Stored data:
————

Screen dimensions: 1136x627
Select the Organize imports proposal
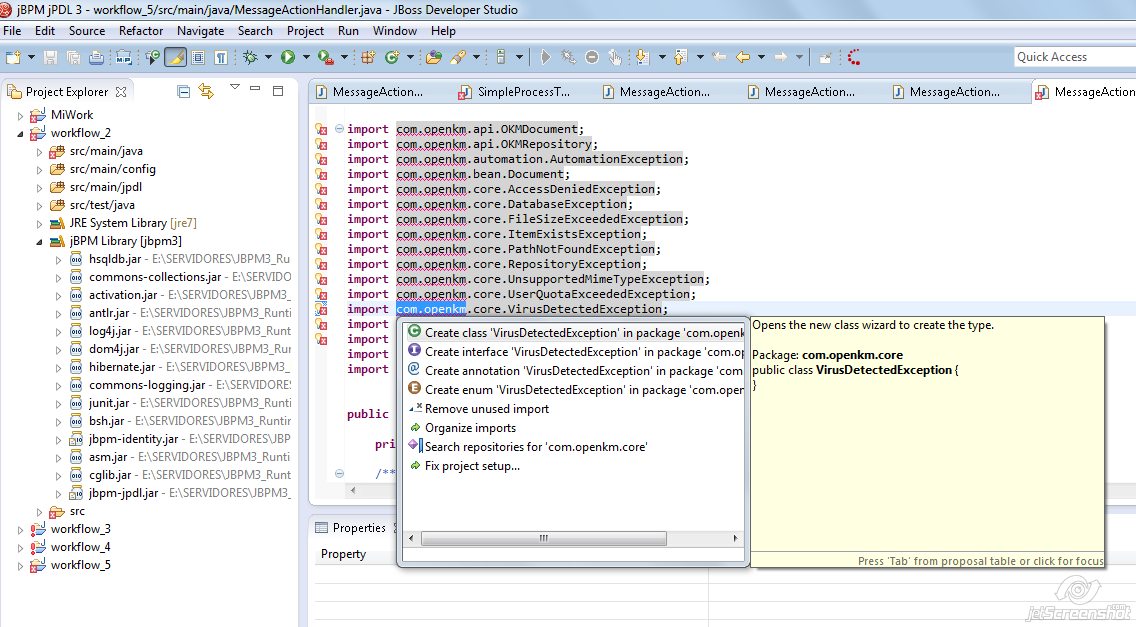[x=470, y=428]
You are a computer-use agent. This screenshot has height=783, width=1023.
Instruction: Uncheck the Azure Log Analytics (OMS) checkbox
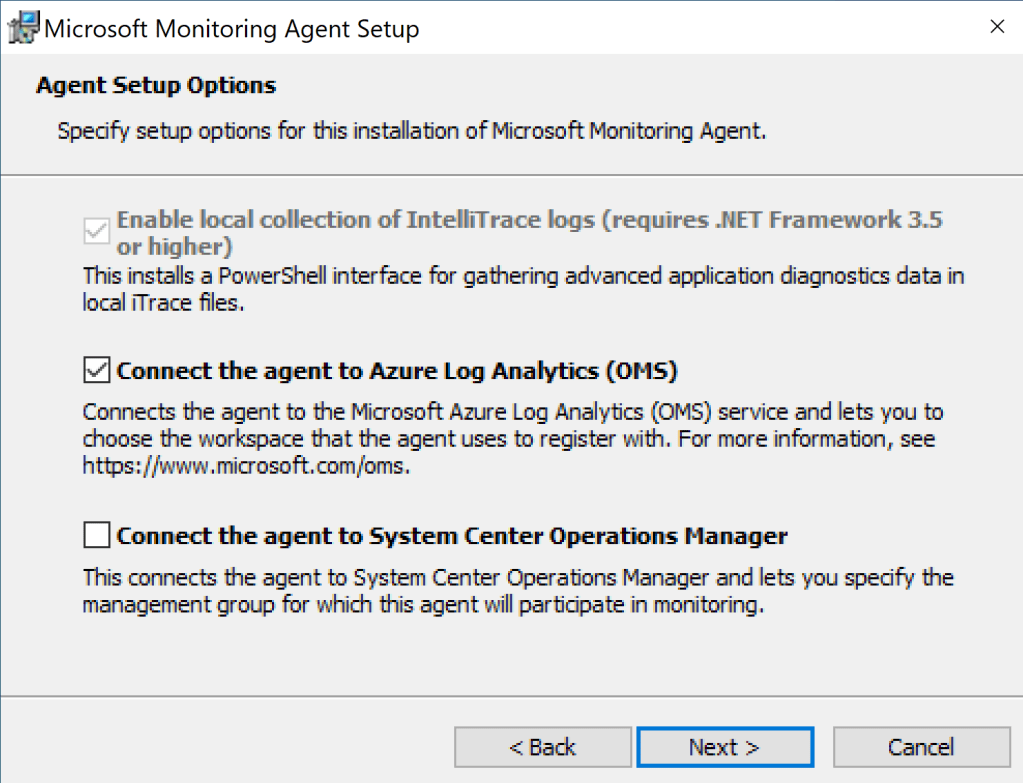pos(97,371)
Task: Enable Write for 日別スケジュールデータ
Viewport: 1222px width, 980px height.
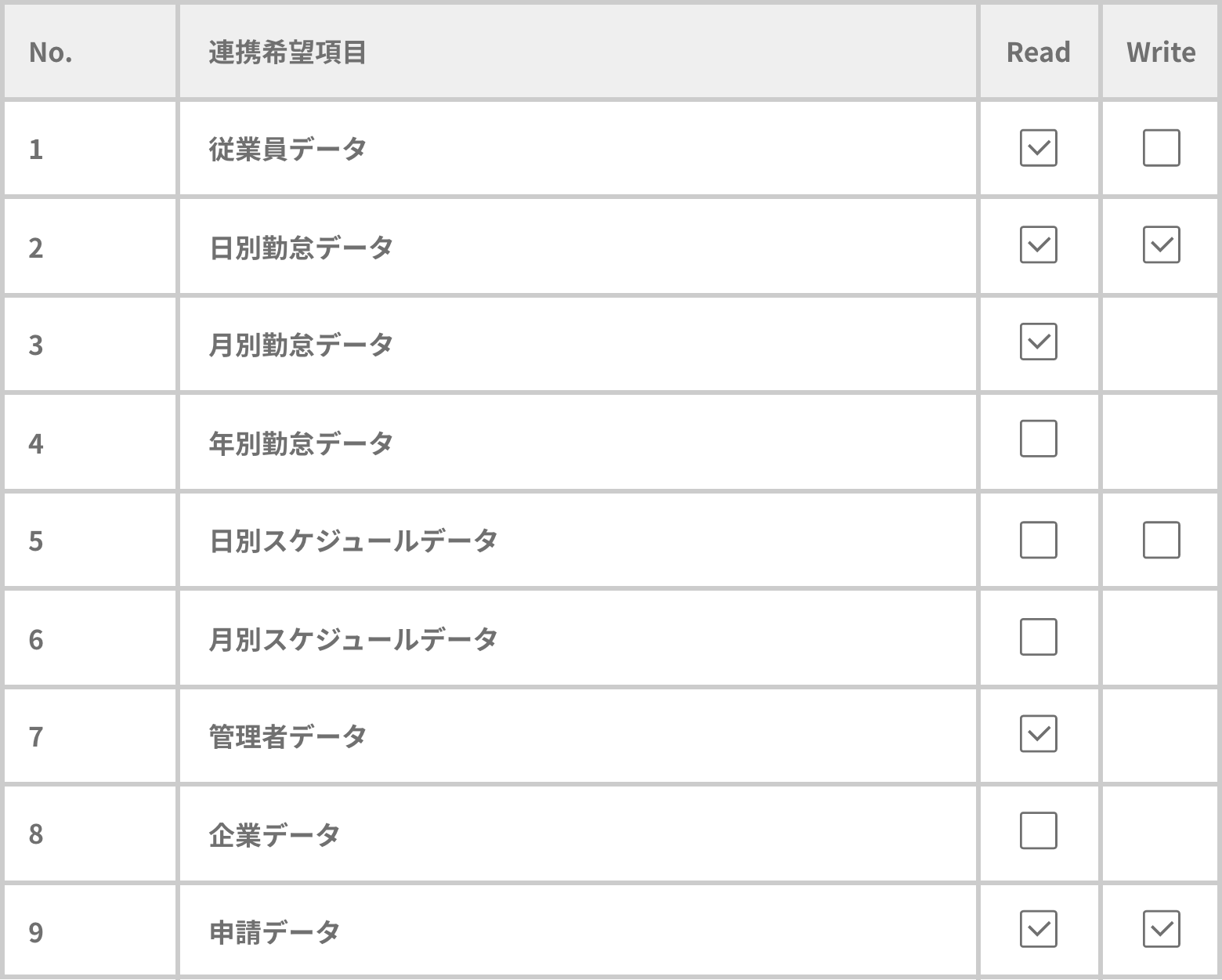Action: [x=1161, y=540]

————

Please return the lines from the line with "You are a computer-use" through the last line of the data, both included, exactly, and without pictures.

> _Written solution_
You are a computer-use agent. This screenshot has height=783, width=1023.
Instruction: Uncheck the Azure Log Analytics (OMS) checkbox
pos(97,371)
Task: Enable Write for 日別スケジュールデータ
Viewport: 1222px width, 980px height.
Action: [x=1161, y=540]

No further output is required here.